Copyright protection to works in public domain

25th January, 2012

The United States Supreme Court has held that works in public domain were not excluded from copyright protection. In its decision dated 18th January, 2012, the Court held that the 1994 amendment to ensure conformity of copyright laws with the stipulations of Berne Convention does not violate the First Amendment to the United States Constitution. The 1994 amendment restored copyrights in respect of works from Berne Member countries where copyright was in force at the time of accession but did not enjoy copyright protection in US [Golan v. Holder, No. 10-545].  

The Court held that there was no restriction of right to speech as users of copyrighted material could still avail ‘fair use’ terms for research or education. Also, some restriction on expression is the inherent and intended effect of grant of a copyright. The ruling also observes that it is not only creation of new works which promote science or knowledge, rather dissemination is a better tool for achieving such end. Although post the impugned amendment users would have to acquire right to material at ‘market place’, it would also secure similar rights for US copyright holders in other markets.

According to majority view of the Court, the Congress did not exceed its powers under the Copyright Clause to ‘promote progress of science’ by securing limited times (of exclusivity) for authors. Drawing on legislative history and jurisprudence, the Court observed that copyright protection by Copyright Act of 1790 and patent protection [Evans v. Jordan, 9 Cranch 199 (1815)] had been granted in cases where none existed. It noted that the USA was bound to adhere to its obligations under the Berne Convention.

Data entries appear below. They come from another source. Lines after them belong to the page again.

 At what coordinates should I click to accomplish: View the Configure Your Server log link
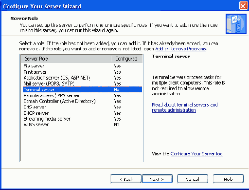pos(196,154)
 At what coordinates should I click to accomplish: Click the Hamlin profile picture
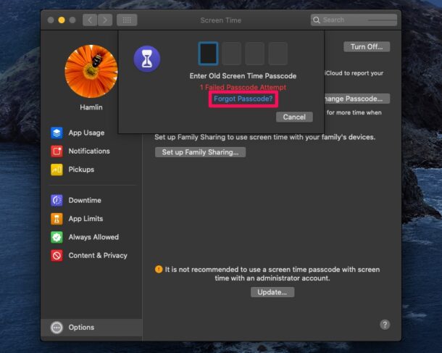[91, 71]
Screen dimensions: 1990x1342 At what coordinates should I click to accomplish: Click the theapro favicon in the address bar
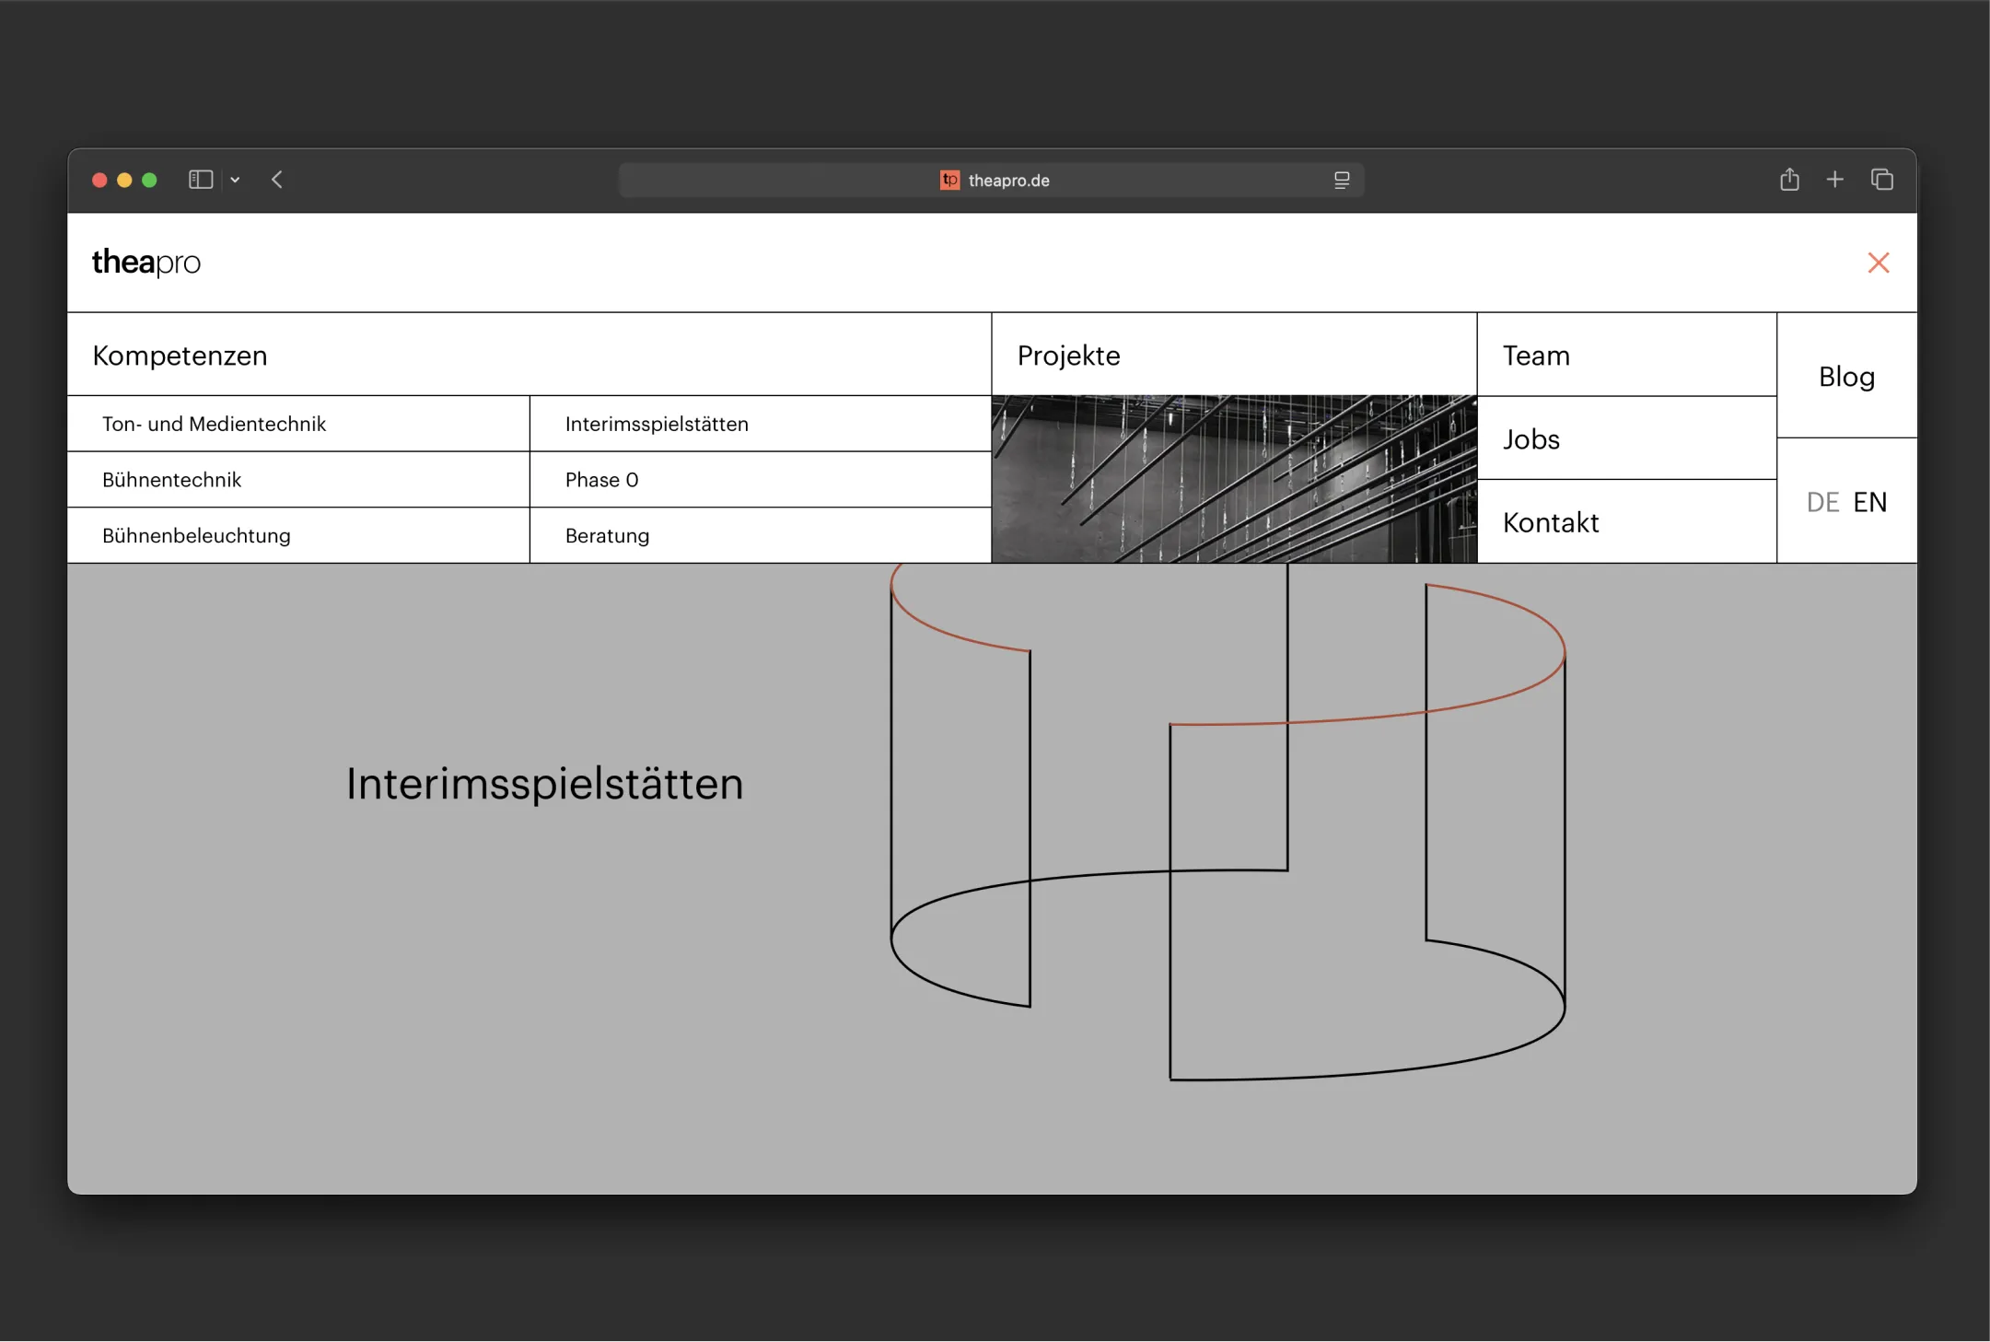click(x=950, y=181)
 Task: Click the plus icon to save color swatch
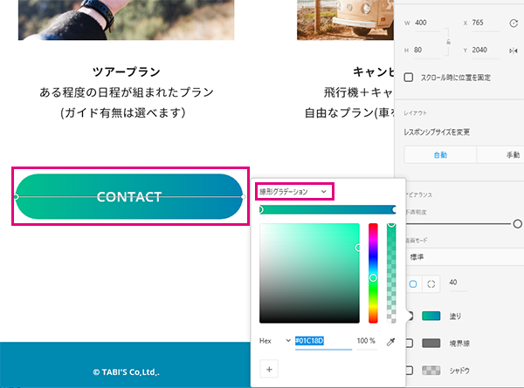click(269, 369)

The dissenting view records that copyright is a monopoly right and restoration of rights rewarding persons like heirs, associations or persons who are not creators of the work unnecessarily raises cost of dissemination. Also it points out that Berne Convention does not require Congress to enact a statute that causes so much damage to public domain material and the US could have availed of the flexibility afforded by Article 18(3) to adopt a less restrictive method of compliance.